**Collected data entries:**
========
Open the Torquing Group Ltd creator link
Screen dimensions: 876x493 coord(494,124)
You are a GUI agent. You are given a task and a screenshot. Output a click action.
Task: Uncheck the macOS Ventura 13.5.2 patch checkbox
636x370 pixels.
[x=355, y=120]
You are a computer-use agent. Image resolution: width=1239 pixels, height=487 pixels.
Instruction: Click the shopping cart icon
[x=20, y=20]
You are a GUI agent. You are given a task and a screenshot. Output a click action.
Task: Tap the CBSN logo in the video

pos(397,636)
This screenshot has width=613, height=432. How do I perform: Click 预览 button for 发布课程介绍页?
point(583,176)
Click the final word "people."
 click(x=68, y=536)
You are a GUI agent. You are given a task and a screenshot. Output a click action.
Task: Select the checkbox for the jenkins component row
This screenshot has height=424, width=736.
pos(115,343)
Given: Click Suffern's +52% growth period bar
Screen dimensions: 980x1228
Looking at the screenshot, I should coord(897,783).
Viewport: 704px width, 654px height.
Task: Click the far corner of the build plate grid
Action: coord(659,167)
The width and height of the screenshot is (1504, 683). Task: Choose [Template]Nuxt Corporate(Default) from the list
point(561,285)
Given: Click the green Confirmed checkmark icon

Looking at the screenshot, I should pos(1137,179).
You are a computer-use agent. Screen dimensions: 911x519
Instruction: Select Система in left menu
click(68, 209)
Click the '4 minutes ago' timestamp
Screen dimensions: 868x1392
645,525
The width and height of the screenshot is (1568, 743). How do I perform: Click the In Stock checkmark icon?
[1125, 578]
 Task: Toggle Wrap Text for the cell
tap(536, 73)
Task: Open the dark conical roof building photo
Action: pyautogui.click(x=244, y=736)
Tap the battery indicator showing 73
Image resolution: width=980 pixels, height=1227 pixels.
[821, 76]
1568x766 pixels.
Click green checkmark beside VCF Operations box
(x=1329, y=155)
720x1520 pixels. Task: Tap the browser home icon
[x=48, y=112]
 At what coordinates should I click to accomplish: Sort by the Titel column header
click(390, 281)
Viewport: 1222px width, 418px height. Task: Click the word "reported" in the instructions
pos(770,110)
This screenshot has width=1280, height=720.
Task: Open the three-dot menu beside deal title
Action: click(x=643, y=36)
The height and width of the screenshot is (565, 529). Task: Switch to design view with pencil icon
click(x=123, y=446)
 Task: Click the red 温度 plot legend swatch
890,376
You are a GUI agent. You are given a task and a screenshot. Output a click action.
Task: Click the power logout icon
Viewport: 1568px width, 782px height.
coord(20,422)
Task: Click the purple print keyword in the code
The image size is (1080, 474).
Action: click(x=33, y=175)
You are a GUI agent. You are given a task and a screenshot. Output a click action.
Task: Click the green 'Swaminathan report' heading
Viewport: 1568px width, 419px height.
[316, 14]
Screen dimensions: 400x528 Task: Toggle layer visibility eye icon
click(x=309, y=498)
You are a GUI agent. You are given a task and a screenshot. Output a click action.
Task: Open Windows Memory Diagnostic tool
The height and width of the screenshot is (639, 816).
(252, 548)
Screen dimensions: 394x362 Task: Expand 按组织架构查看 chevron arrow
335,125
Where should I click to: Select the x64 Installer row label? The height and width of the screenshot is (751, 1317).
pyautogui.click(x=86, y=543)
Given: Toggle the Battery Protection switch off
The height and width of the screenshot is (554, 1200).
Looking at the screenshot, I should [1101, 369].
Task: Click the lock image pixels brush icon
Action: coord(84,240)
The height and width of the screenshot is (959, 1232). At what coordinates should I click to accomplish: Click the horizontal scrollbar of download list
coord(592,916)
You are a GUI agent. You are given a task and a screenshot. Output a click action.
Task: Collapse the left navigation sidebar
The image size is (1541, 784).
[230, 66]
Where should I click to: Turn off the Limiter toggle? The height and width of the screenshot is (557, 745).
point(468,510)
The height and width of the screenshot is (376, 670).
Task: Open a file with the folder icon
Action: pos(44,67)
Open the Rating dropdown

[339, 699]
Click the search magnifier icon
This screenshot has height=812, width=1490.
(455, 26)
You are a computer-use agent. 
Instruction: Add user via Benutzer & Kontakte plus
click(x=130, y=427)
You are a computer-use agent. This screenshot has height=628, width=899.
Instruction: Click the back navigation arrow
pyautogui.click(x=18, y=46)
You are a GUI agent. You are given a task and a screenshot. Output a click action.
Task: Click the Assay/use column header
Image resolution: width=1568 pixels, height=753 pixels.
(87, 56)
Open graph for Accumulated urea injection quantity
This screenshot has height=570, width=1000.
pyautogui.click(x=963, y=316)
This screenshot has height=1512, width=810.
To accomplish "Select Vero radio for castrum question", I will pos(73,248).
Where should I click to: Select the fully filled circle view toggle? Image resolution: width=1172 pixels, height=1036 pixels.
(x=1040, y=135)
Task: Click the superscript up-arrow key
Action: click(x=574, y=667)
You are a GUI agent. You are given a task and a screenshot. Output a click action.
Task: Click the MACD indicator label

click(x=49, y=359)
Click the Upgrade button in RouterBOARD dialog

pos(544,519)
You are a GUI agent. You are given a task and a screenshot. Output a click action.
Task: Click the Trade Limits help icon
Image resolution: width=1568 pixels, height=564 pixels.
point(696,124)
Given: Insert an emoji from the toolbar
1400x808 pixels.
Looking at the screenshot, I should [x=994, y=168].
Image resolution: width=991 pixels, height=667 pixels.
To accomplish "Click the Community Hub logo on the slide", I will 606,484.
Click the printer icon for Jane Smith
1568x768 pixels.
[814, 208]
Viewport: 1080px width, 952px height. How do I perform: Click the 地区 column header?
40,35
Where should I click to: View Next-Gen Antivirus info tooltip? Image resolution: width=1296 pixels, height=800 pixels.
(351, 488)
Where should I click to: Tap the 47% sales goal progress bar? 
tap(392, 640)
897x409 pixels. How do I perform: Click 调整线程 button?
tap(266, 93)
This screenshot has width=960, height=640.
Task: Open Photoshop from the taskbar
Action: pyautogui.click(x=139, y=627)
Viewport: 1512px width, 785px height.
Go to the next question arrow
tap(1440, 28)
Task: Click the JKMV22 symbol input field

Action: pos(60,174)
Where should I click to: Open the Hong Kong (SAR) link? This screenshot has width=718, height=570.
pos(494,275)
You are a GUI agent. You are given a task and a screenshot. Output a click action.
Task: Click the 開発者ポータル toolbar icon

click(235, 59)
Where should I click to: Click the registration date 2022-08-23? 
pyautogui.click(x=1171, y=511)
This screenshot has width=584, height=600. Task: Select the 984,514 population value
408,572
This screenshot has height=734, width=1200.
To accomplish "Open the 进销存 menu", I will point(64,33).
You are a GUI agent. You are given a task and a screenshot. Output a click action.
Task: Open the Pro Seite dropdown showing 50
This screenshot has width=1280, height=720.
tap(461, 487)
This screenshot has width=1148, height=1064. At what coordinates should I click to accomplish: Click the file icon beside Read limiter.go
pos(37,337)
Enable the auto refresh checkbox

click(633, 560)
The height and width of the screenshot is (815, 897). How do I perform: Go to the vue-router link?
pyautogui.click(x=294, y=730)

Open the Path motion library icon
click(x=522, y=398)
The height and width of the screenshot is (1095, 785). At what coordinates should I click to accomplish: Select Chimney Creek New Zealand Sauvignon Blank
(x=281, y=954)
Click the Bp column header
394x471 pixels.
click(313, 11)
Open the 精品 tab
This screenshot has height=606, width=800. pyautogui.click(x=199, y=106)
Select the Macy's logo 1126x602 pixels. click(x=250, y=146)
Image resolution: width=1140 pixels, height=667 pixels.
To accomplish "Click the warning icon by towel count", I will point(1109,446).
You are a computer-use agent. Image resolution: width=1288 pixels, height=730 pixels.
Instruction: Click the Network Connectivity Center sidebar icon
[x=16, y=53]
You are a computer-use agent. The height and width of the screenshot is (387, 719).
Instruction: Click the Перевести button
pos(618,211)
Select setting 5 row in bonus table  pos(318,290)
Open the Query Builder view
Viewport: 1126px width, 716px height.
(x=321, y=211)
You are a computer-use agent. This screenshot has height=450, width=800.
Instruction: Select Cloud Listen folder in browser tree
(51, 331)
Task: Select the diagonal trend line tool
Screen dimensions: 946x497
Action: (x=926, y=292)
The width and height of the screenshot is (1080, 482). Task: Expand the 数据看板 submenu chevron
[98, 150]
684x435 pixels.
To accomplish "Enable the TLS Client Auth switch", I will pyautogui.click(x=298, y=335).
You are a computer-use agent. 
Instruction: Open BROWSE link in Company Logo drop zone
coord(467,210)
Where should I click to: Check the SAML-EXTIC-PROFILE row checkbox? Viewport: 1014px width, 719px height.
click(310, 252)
========
**Exercise:**
Among the entries, find each line that includes the string "computer" and copy it.

**Answer to the exercise:**
You are a computer-use agent. Image resolution: width=1239 pixels, height=487 pixels.
You are a computer-use agent. Screen dimensions: 911x519
You are a computer-use agent. 
You are a computer-use agent. This screenshot has height=628, width=899.
You are a computer-use agent. Image resolution: width=1288 pixels, height=730 pixels.
You are a computer-use agent. The height and width of the screenshot is (387, 719).
You are a computer-use agent. This screenshot has height=450, width=800.
You are a computer-use agent. 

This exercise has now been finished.